Calling through function pointers was disastrous because the function args were being copied instead of left in place.

Performant function pointers would’ve been my preference though.

Did you pass the args by reference?

  1. wait for cuda8 or ask nvidia guys to test it for you. may be nvidia still have early access program?
  2. try ‘if’ instead of switch
  3. use union to force register reuse:
void f (struct_with_f_locals &l);
void g (struct_with_g_locals &l);

union {struct_with_f_locals a; struct_with_g_locals b} x;
f(x.a);
g(x.b);

@tera: noinline appears to be tickling a compiler bug. The kernel drops to only using 127 registers and spills the rest.

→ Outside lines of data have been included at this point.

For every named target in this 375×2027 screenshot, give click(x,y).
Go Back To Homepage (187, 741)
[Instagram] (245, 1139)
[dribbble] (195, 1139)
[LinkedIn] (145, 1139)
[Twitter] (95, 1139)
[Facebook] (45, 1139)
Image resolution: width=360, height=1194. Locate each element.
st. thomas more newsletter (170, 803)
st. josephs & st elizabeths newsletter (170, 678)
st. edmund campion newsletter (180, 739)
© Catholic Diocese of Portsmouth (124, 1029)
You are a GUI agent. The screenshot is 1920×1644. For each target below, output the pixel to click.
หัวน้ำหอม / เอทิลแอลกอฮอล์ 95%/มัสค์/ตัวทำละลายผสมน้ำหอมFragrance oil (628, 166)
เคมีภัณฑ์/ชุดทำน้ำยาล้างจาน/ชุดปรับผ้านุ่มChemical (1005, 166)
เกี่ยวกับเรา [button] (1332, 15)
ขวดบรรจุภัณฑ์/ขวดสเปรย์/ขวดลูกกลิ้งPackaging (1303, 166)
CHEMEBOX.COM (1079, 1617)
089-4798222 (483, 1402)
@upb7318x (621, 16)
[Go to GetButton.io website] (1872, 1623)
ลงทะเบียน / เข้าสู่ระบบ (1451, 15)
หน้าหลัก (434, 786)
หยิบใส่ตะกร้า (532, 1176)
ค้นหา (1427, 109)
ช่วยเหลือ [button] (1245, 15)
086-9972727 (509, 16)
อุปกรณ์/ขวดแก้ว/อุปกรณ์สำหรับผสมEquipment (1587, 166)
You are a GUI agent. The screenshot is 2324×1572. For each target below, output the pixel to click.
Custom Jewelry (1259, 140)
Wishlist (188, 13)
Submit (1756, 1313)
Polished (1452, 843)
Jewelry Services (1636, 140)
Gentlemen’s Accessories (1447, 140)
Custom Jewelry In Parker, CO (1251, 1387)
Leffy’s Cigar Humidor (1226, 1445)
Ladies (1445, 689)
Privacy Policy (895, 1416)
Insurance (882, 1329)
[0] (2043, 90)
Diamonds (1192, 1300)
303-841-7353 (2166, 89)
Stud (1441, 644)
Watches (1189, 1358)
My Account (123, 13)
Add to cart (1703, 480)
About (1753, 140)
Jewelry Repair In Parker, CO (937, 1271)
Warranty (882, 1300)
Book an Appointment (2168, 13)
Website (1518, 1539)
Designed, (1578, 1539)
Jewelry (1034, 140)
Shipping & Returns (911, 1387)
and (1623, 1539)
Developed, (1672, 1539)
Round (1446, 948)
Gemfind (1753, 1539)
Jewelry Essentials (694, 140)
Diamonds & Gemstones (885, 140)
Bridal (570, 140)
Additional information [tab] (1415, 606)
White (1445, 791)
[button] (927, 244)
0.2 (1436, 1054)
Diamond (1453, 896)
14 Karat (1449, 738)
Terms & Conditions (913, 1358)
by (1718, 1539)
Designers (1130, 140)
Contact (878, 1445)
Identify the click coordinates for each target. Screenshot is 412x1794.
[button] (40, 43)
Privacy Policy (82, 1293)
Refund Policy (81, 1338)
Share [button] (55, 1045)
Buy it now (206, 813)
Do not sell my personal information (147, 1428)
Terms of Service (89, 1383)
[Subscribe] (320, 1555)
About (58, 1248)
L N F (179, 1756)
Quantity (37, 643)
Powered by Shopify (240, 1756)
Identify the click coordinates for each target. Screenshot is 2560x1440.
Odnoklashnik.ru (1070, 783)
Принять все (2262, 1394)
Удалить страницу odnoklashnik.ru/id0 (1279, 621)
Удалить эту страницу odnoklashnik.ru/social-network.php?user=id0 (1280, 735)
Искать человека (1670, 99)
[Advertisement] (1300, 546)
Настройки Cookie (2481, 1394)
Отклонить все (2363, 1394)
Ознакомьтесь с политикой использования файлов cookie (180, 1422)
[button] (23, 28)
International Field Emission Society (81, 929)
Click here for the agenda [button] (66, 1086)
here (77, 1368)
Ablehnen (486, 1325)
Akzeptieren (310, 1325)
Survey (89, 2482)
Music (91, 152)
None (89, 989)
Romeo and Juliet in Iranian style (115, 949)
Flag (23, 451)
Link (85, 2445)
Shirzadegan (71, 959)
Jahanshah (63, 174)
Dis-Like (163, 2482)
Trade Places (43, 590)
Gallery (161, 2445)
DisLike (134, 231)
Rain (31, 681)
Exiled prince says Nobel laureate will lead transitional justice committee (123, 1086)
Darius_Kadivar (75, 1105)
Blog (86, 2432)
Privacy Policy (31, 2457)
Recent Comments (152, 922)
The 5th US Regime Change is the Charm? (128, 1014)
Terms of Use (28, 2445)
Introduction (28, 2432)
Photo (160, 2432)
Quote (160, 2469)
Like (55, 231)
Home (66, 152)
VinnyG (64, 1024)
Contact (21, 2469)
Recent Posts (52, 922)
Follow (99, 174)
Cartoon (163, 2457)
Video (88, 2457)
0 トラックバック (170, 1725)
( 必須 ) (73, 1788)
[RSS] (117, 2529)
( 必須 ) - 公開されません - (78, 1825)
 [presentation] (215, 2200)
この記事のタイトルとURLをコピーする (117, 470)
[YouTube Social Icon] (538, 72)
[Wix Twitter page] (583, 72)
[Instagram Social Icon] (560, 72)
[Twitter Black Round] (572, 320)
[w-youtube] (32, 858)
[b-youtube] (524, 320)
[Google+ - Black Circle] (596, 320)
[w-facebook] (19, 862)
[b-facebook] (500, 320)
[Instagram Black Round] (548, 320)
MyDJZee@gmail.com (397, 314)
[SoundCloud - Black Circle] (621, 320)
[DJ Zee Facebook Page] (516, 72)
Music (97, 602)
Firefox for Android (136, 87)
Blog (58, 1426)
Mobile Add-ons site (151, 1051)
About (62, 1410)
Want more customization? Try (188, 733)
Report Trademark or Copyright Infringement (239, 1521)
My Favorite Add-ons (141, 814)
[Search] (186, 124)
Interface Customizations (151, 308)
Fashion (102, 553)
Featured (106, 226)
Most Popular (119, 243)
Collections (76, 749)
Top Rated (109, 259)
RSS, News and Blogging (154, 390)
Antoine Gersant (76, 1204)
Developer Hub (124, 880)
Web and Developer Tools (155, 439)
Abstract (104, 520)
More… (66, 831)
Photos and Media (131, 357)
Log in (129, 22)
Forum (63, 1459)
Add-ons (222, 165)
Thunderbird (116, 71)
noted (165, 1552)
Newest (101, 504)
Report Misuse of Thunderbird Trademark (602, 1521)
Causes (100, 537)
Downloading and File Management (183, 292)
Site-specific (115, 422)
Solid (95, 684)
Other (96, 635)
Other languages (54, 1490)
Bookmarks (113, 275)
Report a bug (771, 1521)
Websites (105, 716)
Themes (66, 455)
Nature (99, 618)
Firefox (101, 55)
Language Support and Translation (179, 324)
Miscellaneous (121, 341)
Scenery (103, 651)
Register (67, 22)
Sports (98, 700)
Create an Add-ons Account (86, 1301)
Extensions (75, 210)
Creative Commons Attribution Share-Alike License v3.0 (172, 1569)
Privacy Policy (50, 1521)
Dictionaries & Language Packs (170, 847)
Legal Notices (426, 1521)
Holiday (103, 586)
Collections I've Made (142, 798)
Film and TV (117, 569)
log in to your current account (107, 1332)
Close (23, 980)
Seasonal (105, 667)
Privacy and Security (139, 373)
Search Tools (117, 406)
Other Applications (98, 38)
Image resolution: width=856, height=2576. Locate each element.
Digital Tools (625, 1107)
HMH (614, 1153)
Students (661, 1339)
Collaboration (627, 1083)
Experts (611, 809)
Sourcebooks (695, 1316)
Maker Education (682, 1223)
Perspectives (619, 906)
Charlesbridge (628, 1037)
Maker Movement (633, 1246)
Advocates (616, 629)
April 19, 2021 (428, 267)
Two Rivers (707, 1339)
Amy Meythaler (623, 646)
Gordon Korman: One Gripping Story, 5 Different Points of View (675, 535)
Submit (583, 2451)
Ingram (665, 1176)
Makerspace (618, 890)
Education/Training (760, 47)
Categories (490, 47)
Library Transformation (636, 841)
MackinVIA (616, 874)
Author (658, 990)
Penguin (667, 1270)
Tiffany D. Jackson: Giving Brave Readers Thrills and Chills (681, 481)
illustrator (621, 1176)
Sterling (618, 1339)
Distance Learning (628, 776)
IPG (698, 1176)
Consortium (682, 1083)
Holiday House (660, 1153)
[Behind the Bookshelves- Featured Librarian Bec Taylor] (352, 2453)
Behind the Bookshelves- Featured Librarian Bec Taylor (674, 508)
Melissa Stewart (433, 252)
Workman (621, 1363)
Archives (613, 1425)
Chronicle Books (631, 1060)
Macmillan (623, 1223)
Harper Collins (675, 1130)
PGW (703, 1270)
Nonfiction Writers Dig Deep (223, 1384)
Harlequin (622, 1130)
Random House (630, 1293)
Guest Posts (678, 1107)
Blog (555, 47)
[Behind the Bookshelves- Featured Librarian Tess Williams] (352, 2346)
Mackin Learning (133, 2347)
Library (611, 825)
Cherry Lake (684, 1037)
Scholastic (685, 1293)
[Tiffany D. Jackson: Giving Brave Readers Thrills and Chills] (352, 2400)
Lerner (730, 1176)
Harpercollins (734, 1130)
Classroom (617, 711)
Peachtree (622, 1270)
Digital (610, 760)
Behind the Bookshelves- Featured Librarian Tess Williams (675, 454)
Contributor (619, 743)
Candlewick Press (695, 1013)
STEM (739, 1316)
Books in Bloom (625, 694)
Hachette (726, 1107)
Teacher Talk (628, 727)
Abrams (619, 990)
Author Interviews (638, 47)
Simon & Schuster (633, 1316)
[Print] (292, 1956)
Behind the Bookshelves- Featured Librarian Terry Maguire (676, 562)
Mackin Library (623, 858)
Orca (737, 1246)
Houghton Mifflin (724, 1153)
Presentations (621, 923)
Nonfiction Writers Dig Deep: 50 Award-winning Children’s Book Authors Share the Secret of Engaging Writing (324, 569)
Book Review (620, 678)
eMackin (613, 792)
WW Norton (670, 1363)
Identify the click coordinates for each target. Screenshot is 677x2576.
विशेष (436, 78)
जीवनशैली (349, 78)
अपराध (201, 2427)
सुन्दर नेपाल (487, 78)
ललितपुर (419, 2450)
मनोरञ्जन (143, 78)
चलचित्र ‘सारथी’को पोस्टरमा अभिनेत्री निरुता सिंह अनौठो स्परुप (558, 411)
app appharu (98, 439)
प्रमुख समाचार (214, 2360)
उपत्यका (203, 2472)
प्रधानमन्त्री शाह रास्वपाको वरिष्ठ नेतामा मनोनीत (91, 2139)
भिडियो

@txbob: Yes, all args are passed by reference and were also passed as const correct pointers in an earlier version with identical results.

@BZ: I’m using CUDA 8.0 EA and make use of unions. I’ve tried pure switch vs. if/elseif as well.

Thanks for all your suggestions – keep 'em coming if you have more!

It’s just confounding that adding one small footprint function to the switch/if/elseif can impact both performance and register allocation.

I suspect there is little I can do about this other than reduce overall register pressure.

you can fill a bug report. for me it seems serious compiler drawback

about unions - i mean that you should union local variables of both functions. this way, they cannot be allocated in different registers. i modified my example above to emphasize the idea

@BZ, got it – that’s an interesting idea. I will try it tomorrow morning.